Question

DESeq2 1.16.1 : Zero count values re-occurrence of issue 56191?

0

Entering edit mode

greg.deakin • 0

@gregdeakin-14758

Last seen 6.0 years ago

Hello - I have an issue with genes (or OTUs in my case) which have zero expression across a condition.

Seems to be the same issue as

A: DESeq2; FoldChange values with only 0's

Works as expected (well as I'd expect) in DESeq2 1.10.1

Below are a few of the details

model = ~ Block + Treatment

contrast = c("Treatment","D","Control")

Treatment is a factor with 5 levels (Block has multiple levels, but I suspect that's irrelevant anyway)

Example of dodgy "gene"

aggregate(t(counts(dds["XXX"],normalize=T)),list(dds$Treatment),sum)

Group.1 XXX
1 Control 0.0000
2 A 101.9302
3 B 130.5273
4 C 240.4031
5 D 0.0000

DESeq 1.16.1 (R 3.4)

res["XXX",]

log2 fold change (MAP): Treatment D vs Control
Wald test p-value: Treatment D vs Control
DataFrame with 1 row and 6 columns

baseMean log2FoldChange lfcSE stat pvalue padj
<numeric> <numeric> <numeric> <numeric> <numeric> <numeric>
XXX 3.152404 -20.7867 4.592323 -4.526401 5.999657e-06 0.0003431804

I get the same results if I set betaPrior to True

-------------------------------------------------------------------------

DESeq2 1.10.1 (R 3.2)

res["XXX",]

log2 fold change (MAP): Treatment D vs Control
Wald test p-value: Treatment ND vs Control
DataFrame with 1 row and 6 columns

baseMean log2FoldChange lfcSE stat pvalue padj
<numeric> <numeric> <numeric> <numeric> <numeric> <numeric>
XXX 3.152404 0 1.3954 0 1 1

deseq2 • 1.3k views

ADD COMMENT • link updated 7.2 years ago by Michael Love 43k • written 7.2 years ago by greg.deakin • 0

score 3 · Answer 1 · 2018-01-11

hi Greg,

I have this change documented in the NEWS file:

CHANGES IN VERSION 1.15.28
--------------------------

    o Remove some code that would "zero out" LFCs
      when both groups involved in a contrast had zero counts.

PROVIDED DATA
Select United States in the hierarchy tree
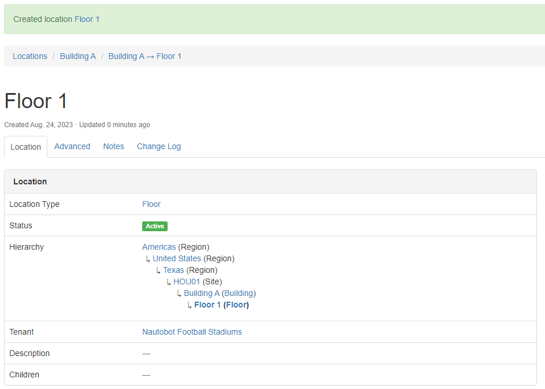The height and width of the screenshot is (389, 545). (x=177, y=258)
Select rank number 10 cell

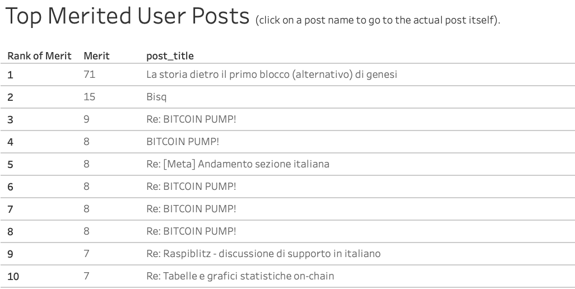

ASSIGNMENT 1
In the DESeq2 zero counts thread, which DESeq2 version does the poster say works as expected?
ASSIGNMENT 2
Rewrite the DESeq2 zero counts thread from "Treatment is a" to "1.16.1 (R 3.4)", replacing "dodgy" with "unusual".
ASSIGNMENT 3
Extend the DESeq2 zero counts thread, continuing from the point where it stops.
The data has no part in this.

RESULT 1
DESeq2 1.10.1

RESULT 2
Treatment is a factor with 5 levels (Block has multiple levels, but I suspect that's irrelevant anyway)

Example of unusual "gene"

aggregate(t(counts(dds["XXX"],normalize=T)),list(dds$Treatment),sum)

Group.1 XXX
1 Control 0.0000
2 A 101.9302
3 B 130.5273
4 C 240.4031
5 D 0.0000

DESeq 1.16.1 (R 3.4)

RESULT 3
      This lead to inconsistency when similarly contrasts
      were performed by refactoring.

It presented more of a problem than it was worth, so I took out this code. The problems that we do see, occur when the data isn't well approximated by a NB, often it's not RNA-seq, and the Wald is more sensitive to this non-NB distribution than the LRT. I would recommend to use likelihood ratio tests, where you can provide a full matrix which is:

full <- model.matrix(design(dds), colData(dds))

And reduced can be constructed by removing a column (e.g. the D vs control difference).

You can do:

dds <- estimateSizeFactors(dds)
dds <- estimateDispersions(dds)

Then:

dds <- nbinomLRT(dds, full=full, reduced=reduced)
res <- results(dds)

I've seen this to provide robustness to e.g. large count outliers that are inconsistent with the NB model, and give expected results.